See Fixnum and Flonum Optimizations.

lewisl · October 4, 2023, 5:29pm

I didn't see Gus-massa's response anywhere except in your post. It certainly does work, almost a 3X speedup!!

But, why? And where did that syntax come from? I could not see it in the manual covering for/fold or for/foldr (the syntax descriptions in the manual are tough to follow, though).

(for/fold ([accum-id init-expr] ... maybe-result) (for-clause ...)
  body-or-break ... body)
 
maybe-result	 	=	 	
 	 	|	 	#:result result-expr

What does putting fl+ in a form by itself do: are we creating a local alias for the fl+ function and then calling it? Seems like that is a "let" for a function: is eliding the "let" a shortcut?

I could not understand the explanation of the #:result argument:

When iteration terminates, if a result-expr is provided then the result of the 
for/fold is the result of evaluating result-expr (with accum-ids in scope and bound 
to their final values), otherwise the results of the for/fold expression are the 
accumulator values.

Sorry, but what does this mean?
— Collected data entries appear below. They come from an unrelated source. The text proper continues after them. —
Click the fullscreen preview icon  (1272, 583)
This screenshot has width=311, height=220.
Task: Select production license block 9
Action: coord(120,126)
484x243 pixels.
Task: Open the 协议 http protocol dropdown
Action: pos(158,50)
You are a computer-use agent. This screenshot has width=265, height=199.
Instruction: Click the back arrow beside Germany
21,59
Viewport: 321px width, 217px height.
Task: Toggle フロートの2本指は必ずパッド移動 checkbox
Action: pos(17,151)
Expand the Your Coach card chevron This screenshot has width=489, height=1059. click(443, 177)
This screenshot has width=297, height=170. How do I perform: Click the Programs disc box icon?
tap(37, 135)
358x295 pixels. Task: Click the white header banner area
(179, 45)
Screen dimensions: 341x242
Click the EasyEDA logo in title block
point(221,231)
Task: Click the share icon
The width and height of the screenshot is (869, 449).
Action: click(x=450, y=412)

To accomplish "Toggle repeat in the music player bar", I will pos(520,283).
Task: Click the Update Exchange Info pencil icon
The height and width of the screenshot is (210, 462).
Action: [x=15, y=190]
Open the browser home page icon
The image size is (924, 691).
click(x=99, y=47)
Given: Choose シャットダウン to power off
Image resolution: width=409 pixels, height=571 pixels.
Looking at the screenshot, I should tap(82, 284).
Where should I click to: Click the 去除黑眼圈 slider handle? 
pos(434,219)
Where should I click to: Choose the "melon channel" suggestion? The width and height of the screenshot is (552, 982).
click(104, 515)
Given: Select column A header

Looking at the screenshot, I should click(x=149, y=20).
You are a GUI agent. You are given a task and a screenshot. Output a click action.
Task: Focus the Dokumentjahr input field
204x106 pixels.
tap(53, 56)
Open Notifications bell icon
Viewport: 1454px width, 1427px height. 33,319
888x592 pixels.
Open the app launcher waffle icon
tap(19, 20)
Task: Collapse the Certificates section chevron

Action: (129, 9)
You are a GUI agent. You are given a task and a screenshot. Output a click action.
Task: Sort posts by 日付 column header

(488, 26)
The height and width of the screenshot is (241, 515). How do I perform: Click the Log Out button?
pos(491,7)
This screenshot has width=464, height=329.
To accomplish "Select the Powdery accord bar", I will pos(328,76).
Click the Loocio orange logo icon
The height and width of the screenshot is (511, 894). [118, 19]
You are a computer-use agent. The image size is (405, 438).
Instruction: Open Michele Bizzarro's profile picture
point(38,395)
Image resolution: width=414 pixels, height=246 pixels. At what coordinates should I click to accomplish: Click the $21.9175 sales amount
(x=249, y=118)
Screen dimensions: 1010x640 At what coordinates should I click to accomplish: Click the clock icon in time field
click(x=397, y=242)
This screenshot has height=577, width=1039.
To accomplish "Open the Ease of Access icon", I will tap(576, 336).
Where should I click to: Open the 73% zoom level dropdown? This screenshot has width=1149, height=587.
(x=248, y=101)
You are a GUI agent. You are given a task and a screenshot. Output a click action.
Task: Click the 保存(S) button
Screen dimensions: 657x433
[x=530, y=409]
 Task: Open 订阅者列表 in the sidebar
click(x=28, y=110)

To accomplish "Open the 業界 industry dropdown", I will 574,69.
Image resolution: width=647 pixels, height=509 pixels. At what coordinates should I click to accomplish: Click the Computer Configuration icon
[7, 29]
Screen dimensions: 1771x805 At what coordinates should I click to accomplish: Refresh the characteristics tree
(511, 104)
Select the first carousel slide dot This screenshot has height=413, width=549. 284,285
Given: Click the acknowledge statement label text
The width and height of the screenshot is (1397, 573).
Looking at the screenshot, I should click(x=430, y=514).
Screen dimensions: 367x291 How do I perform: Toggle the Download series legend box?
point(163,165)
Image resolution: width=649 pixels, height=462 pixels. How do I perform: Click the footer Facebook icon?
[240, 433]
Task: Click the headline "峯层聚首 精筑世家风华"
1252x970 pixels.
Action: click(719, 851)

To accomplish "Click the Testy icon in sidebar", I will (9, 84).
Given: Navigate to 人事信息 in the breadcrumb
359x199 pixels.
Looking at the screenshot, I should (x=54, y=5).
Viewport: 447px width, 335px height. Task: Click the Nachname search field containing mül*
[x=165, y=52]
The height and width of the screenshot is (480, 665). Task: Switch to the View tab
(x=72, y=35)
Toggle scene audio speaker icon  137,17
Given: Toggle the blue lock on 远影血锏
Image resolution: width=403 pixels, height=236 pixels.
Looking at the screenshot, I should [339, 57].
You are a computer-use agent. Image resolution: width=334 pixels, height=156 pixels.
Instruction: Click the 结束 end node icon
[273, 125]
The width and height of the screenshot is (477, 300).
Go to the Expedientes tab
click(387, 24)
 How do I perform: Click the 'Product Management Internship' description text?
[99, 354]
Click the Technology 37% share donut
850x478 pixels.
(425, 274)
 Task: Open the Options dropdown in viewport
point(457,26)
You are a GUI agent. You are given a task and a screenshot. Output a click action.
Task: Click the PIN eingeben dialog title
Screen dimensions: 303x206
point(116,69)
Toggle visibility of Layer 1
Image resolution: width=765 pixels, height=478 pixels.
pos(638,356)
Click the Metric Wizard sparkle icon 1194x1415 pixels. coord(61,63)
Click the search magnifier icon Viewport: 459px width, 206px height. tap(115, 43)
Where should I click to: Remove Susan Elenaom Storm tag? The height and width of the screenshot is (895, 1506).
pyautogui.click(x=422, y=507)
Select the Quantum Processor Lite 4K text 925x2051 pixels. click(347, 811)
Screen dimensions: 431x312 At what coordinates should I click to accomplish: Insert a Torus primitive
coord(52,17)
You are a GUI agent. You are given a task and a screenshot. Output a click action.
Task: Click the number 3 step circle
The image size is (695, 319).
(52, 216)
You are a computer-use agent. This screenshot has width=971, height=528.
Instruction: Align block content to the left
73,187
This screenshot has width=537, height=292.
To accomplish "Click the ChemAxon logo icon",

All we want here is an accumulator.

I have to say that both syntax forms are not at all obvious, though absolutely effective. They seem to violate the idea of using obvious approaches without tricks. But, tricks can be good... Seems like either could be a compiler optimization. Or the language needs an efficient accumulator function that just works with maximum efficiency (as the c++ STL provides for accumulators).

Racket has a massive API, but seemingly avoids providing functions for obvious use cases like sum, count, etc. Countif, sumif, etc. could be provided with a #:filter argument rather than being their own functions. But, you figured it out so I guess I am dumb because I could not despite reading (not closely enough) the reference section.

Racket is just not an easy language at all. I'll say it again: function overloading with compile-time dispatch is perhaps the single most important improvement that could be made in the language. Then we don't need in-flvector and in-vector, we just need in. There are dozens of cases like this. The API surface area then is significantly reduced.

Sure, the specialized functions must be written, but the language developers will do that for dozens of cases (as they already have, but sadly with distinct names for each function or special case arguments). But, dumb users of the language would get the benefit of learning certain canonically named functions (like "sum") that could work for dozens of cases by dispatching to the appropriate specialized function based on arity and argument types and return types. Sounds like I am describing Julia--but also c++, which has done this since its beginning. This approach seems really beneficial if it is a goal to have an approachable language. If that's not a goal, well... that seems strange.

lewisl · October 4, 2023, 5:38pm

Here is the latest with dramatic improvements for Racket: it's the undisputed champion among the Lisp/Scheme languages. I missed the subtlety of earlier suggestions. I'd say the syntax might not be the most obvious, but it delivers performance.